There’s no crisis in Thunder Bay and it’s ‘business as usual’ says acting police chief

Anishinabek Nation

Thunder Bay’s police chief has been charged by the OPP for breach of trust.

The entire Thunder Bay police force is under a systemic review by the provincial police watchdog for how it treats Indigenous people.

The Thunder Bay police services board is also under a separate investigation.

Seven First Nations youth have died in the waterways, including two last month, since 2000.

An inquest into several of those deaths, and others, wrapped up last year.

There are cases of adult First Nation people dying in the waterways and police accused of not properly investigating.

There have been calls from First Nation leaders for change, including a media conference in Toronto where Thunder Bay police were accused of treating the deaths as just another “drunk Indian.”

But despite all that Thunder Bay police say they have it under control.

“I don’t see our current situation as a crisis,” said Sylvie Hauth, acting chief for Thunder Bay police at a media conference Wednesday.

Hauth instead said the force is calling the current situation “challenging times” and said police will do what they do best: “That is to serve and protect our citizens.”

The chair of the Thunder Bay police services board was also at the media conference and jumped in when reporters brought up a crisis.

“What would be a crisis?” said Chair Jackie Dojack. “You paint a picture and we’ll tell you whether we think it is a crisis.”

An APTN National News reporter quickly listed off J.P. Levesque recently being charged with breach of trust and obstruction, the Office of the Independent Police Review Board’s ongoing systemic review, the Ontario Civilian Police Commission investigating if Dojack’s police services board is too cozy with the force, the multiple water deaths and whether that wouldn’t define a crisis.

“For us currently what we see is business as usual,” responded Hauth.

Earlier, Hauth said no police force is 100 per cent perfect and neither the Thunder Bay police.
“Let us do our job. We can do it,” said Hauth.

Hauth also rejected a call from First Nation leaders to request the RCMP step in to investigate three waterway deaths in the city: Tammy Keeash, 17, who was living in a group home and found dead in the Neebing-McIntyre floodway on May 7; Josiah Begg, 14, who was found dead in the McIntyre River on May 18; and Stacy DeBungee, who was found dead in the McIntyre River on Oct. 19, 2015.

Tammy Keeash, 17, was found dead in a Thunder Bay waterway.
Tammy Keeash, 17, was found dead in a Thunder Bay waterway.

Hauth said during a press conference that she did not believe it to be “practical” or “necessary” to call in the Mounties.

The Ontario government has said only Hauth, as acting police chief, has the power to call in the RCMP.

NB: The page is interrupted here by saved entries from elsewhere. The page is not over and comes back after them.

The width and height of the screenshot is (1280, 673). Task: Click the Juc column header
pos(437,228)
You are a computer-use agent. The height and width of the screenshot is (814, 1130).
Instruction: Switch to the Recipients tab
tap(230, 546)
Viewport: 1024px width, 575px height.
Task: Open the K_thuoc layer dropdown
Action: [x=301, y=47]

Hauth became acting chief after the Ontario Provincial Police charged Thunder Bay police Chief J.P. Levesque with obstruction of justice and breach of trust after he allegedly disclosed confidential information about the city’s mayor Keith Hobbs.

First Nation leaders have said the local Indigenous community has no confidence in the Thunder Bay police or the OPP to investigate the deaths of Indigenous people.

That includes the mother of Keeash, Pearl Slipperjack who accused police Tuesday of not properly investigating her daughter’s death last month that has been ruled a drowning.

Police confirmed Wednesday the contents of APTN’s story that outlined that there were markings on Keeash’s hand, who Slipperjack thinks was bite marks, and on her face. As well, where she was found there was little to no water as the floodway is full of thick reeds.

She was also found with one shoe on and the other up on a nearby hill.

But police said that evidence didn’t point to murder.

“I think something more happened to her. Something more than what cops are telling me,” Slipperjack said.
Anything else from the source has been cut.